[Pixel coordinate grounding data]
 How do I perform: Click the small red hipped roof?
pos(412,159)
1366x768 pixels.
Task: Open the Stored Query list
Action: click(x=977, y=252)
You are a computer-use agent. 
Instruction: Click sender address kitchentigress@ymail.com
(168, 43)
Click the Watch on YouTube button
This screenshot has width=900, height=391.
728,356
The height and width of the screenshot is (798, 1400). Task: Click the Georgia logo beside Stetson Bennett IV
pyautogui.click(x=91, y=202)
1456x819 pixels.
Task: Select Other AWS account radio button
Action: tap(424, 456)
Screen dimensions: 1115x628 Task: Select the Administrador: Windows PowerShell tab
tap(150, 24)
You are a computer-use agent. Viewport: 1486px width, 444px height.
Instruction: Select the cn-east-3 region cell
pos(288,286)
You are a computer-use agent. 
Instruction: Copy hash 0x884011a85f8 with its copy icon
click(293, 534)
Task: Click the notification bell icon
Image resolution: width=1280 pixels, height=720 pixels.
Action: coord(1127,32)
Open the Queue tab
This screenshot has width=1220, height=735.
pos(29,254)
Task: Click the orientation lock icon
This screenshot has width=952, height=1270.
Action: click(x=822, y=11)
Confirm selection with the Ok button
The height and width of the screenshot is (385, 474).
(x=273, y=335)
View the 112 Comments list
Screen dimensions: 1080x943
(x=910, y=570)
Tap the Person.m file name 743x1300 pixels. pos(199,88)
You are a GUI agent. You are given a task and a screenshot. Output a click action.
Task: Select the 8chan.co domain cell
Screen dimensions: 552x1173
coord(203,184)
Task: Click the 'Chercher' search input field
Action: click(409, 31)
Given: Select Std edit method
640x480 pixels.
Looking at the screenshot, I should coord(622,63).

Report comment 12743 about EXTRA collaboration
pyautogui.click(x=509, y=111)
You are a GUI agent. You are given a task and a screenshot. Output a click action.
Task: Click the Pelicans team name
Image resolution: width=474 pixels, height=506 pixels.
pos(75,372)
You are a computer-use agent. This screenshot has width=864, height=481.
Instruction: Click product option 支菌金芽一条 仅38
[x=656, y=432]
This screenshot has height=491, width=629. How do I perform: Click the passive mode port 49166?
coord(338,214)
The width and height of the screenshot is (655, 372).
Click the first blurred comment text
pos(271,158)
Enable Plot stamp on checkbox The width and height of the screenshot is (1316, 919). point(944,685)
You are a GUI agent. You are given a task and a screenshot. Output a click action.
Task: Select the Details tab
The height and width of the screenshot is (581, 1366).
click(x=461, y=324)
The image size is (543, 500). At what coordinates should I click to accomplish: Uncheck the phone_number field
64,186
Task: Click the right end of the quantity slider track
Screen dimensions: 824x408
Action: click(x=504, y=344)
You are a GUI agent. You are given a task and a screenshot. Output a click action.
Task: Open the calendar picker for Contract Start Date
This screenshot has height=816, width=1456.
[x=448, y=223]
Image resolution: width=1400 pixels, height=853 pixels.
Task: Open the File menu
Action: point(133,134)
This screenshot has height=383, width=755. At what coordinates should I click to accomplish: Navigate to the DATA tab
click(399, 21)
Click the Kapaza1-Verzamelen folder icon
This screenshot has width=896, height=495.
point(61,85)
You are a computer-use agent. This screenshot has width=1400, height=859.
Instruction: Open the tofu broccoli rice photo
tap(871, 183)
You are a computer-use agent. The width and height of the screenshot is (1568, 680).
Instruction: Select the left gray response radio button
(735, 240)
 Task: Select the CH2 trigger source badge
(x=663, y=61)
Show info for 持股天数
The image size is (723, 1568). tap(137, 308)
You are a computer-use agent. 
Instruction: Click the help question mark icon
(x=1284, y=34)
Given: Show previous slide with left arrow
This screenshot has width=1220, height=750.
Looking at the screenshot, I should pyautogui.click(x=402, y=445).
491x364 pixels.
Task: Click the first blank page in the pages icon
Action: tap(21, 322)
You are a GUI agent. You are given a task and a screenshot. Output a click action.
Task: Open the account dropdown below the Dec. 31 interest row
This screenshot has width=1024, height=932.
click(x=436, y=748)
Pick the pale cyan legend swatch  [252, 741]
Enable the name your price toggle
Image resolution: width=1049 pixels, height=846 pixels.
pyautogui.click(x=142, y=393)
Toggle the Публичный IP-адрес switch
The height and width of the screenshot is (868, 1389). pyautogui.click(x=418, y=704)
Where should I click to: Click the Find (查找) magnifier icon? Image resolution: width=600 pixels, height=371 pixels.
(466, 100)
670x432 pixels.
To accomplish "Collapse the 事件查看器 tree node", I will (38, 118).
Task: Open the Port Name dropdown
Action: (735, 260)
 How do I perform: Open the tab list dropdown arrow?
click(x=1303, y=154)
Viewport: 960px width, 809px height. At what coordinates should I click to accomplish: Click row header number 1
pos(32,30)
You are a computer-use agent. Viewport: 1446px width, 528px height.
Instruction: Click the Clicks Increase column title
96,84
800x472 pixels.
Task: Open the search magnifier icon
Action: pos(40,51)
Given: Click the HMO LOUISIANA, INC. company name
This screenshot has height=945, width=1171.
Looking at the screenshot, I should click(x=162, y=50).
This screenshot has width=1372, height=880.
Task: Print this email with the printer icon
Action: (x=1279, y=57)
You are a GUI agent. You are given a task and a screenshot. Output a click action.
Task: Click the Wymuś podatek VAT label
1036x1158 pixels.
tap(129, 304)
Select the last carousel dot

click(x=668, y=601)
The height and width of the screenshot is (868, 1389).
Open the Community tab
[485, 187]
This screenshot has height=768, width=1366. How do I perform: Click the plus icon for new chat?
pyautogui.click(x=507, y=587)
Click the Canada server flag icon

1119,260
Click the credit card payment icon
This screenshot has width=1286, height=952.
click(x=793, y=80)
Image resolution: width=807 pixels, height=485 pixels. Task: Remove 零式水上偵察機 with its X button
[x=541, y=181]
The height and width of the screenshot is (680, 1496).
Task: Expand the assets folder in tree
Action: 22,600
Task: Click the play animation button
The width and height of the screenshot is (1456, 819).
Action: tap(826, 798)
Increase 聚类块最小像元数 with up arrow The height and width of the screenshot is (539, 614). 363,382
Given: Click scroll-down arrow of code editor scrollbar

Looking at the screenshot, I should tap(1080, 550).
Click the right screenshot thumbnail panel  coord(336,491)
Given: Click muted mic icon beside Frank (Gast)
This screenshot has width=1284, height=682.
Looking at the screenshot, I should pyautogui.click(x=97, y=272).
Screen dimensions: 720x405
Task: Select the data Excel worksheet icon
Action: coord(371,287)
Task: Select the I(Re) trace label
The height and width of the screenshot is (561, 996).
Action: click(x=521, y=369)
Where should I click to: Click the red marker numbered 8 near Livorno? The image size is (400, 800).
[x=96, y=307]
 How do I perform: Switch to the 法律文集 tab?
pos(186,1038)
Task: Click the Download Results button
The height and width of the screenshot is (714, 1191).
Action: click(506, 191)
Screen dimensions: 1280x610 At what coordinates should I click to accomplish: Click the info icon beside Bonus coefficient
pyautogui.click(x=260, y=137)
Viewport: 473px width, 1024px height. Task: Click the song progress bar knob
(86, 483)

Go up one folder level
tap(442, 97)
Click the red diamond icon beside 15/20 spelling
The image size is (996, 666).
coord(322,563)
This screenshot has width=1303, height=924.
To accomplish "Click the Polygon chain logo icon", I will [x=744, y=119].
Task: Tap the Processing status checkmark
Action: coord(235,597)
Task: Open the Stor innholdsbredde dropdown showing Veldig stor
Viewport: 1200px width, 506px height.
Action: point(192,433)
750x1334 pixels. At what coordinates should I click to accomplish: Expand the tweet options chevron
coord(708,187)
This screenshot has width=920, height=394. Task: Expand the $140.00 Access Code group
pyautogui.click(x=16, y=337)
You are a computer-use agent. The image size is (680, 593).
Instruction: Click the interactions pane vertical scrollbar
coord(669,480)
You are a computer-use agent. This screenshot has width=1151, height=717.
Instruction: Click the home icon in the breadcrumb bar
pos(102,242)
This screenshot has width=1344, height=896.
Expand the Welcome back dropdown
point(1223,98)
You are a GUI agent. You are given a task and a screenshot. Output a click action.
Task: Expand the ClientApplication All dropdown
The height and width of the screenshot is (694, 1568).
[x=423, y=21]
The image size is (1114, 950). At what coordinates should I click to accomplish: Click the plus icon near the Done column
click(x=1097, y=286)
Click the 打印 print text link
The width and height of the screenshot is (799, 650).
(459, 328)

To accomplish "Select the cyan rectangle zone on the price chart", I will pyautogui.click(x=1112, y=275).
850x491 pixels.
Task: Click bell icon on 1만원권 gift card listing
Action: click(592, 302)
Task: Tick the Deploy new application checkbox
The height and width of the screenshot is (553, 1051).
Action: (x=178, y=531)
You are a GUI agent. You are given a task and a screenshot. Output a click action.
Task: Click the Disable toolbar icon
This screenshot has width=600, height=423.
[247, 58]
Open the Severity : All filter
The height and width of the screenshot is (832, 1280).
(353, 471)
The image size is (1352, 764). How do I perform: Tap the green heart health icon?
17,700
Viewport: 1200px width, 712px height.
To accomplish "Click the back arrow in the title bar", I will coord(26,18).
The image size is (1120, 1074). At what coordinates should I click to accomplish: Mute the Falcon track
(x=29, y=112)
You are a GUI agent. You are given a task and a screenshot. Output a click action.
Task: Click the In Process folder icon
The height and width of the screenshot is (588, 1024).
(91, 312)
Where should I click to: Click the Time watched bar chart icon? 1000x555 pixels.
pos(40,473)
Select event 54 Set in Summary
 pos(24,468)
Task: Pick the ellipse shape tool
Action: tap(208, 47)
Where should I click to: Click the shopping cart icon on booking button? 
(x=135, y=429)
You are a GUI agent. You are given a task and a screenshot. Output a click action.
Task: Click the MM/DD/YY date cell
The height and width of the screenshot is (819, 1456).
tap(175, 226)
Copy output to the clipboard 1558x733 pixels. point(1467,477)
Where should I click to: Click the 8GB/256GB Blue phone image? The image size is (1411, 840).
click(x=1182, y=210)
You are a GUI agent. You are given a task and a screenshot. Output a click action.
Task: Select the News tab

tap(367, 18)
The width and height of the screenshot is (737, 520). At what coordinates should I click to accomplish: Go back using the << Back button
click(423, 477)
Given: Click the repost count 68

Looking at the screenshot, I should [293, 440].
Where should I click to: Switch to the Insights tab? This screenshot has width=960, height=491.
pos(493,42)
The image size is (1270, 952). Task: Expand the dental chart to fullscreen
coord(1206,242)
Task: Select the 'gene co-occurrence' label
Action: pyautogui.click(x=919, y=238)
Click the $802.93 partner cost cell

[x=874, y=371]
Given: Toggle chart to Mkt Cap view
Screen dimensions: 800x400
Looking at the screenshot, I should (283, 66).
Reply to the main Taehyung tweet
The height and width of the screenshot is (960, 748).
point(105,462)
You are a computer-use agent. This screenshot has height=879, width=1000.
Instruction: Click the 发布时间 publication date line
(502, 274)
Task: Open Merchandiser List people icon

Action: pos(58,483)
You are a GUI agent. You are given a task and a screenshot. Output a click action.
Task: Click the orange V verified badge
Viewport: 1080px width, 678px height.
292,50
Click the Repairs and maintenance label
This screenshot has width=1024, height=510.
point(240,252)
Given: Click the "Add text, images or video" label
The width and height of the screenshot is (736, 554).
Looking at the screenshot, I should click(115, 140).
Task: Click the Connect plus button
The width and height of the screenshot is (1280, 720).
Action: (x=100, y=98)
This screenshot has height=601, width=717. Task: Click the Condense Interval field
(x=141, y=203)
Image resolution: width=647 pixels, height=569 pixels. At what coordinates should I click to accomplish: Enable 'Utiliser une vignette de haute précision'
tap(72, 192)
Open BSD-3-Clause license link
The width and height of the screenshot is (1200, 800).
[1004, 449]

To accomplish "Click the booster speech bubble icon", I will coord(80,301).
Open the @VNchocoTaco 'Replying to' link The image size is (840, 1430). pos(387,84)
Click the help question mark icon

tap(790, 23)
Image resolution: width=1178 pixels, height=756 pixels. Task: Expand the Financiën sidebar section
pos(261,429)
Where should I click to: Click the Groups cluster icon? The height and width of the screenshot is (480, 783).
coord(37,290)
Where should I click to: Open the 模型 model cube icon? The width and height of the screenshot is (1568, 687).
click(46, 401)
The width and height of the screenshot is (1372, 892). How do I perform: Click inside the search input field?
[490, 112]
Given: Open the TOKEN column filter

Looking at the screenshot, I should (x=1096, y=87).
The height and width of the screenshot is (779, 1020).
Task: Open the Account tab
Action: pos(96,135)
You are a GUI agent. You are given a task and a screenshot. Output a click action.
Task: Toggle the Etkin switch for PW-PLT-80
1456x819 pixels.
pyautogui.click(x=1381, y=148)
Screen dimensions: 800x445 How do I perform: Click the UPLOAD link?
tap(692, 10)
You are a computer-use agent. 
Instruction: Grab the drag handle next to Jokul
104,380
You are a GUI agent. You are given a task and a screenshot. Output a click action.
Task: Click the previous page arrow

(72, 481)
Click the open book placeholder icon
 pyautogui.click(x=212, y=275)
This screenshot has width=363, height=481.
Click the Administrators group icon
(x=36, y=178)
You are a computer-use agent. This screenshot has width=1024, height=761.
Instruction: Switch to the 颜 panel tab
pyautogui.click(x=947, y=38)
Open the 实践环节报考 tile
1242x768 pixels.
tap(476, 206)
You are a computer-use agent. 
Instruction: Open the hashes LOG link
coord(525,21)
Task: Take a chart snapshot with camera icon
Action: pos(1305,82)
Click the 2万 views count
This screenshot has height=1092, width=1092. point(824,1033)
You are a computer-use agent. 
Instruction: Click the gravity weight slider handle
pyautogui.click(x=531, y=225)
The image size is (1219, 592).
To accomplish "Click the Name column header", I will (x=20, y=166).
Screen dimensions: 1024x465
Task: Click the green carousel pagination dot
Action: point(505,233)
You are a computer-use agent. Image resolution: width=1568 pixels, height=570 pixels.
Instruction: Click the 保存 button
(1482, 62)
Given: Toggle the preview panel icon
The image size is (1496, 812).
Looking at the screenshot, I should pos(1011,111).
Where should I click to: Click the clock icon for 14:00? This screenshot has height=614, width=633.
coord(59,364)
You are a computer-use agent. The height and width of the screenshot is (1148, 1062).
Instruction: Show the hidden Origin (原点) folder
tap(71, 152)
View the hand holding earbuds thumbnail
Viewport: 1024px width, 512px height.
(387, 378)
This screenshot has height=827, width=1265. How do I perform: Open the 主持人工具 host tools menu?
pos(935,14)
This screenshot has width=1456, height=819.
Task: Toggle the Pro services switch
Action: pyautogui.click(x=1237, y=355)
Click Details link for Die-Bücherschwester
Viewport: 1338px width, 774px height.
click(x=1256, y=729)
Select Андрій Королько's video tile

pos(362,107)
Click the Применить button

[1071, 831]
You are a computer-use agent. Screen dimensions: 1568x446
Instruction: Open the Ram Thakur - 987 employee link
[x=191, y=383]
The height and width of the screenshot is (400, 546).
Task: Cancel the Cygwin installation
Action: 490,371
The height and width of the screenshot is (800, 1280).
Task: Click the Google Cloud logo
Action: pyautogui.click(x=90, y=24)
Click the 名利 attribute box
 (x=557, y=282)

YOUR OBJECTIVE
Check which lines of the entries hold the word "right", then please give only how many there are.

EXERCISE ANSWER
2